Women are not allowed to conduct surrugiden / betiara nor can give a decision  or okoman unless they were given permission or invited to attend.
To be a ginuu, he must be well versed of the adat (customary laws) practiced by the elders. If he is a bageral or a traditional leader, he must know the osol or genealogy of his family/ clan. He must be able to give fair judgement and he must act accordingly in a manner of a gentleman- a leader deserving the respect of his position.
There are no caretakers to the position of a bagerals unless he is related by consanguinity to the title. Decision making is through a consensus among the council of elders.

The Tagbanua Political Structure: Key Positions

R-L: Descendants and usba et masikampo.

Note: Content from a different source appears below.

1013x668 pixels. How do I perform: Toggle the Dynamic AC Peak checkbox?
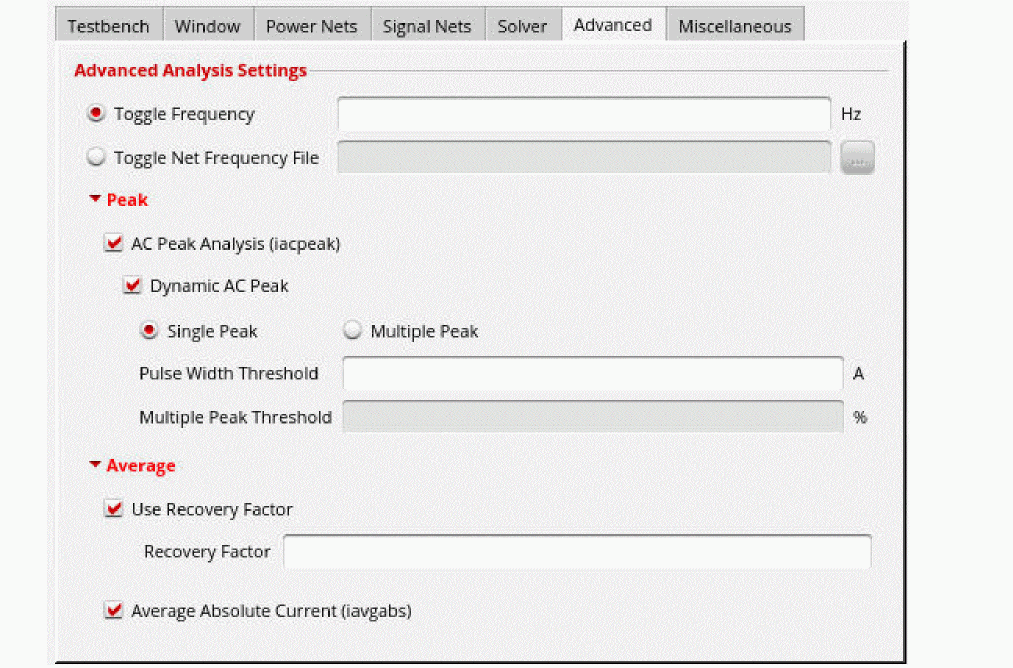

Apo Iday, Apo Jim Kutat (d), Masikampo Ruben C. Joya, Maradia Teting Joya, another Usba from Cursod clan (unk), Apo Taham 

Masicampo
-A Masicampo is the primary leader among all the traditional leaders and other non Christian cultural communities whose authority extends throughout  mainland Palawan.
-Considered as the patriarch of the IPs of Palawan, settling disputes, imposing tribal laws (adat), appointing traditional leaders (bageral), and solemnizing tribal marriages.
- It is common belief among the Tagbanuas and Pala’wan of mainland Palawan that there shall be only one legitimate Masicampo of Palawan. To avoid conflicting views to the customary laws.
- in case of death of a Masicampo or upon his incapacity, the elders among the clans of the Family with the Bloodline of Masicampo also called as the Usba e’t Masicampo will convene for the purpose of choosing among them who will be the next Masicampo. The Masicampo will be chosen by a consensus of the Usba e’t Masicampothe council of the elders of the clan. Women, youngsters and non members of the family are prohibited to participate in the deliberation.


Maradia
                                                         i.                    Maradia et Masicampo
-A position held by persons with the bloodline of a Masicampo. He also renders assistance with the Masicampo and performs other duties assigned to him by the latter.
- In case of death of the Masicampo he is tasked to gather all the council of elders (usba et’ Masicampo) to convene for the selection of the new Masicampo.
                                                       ii.                    Maradia et Manlalambay
-                 A position/ title acquired by a bageral through hierarchy and consanguinity. He must be comprehensively knowledgeable of the lambay ritual and other laws concerning thereto.
                                                      iii.                    Maradia
-                 Assists the local bagerals in settling disputes (surrugiden).
-                 This position has a broader aspect of responsibilities with respect to juridical duties to local leaders.




Maradia et Manlalambay
Wearing red, Apo Lobo (left) and Apo Lulan Mande (Right flank of the Masikampo), Manlalambay, who performed the lambay. Apo Adol Cojamco, another Tagbanua noble, stands on the rightmost. The three of them are from Barangay Magbabadil, Aborlan.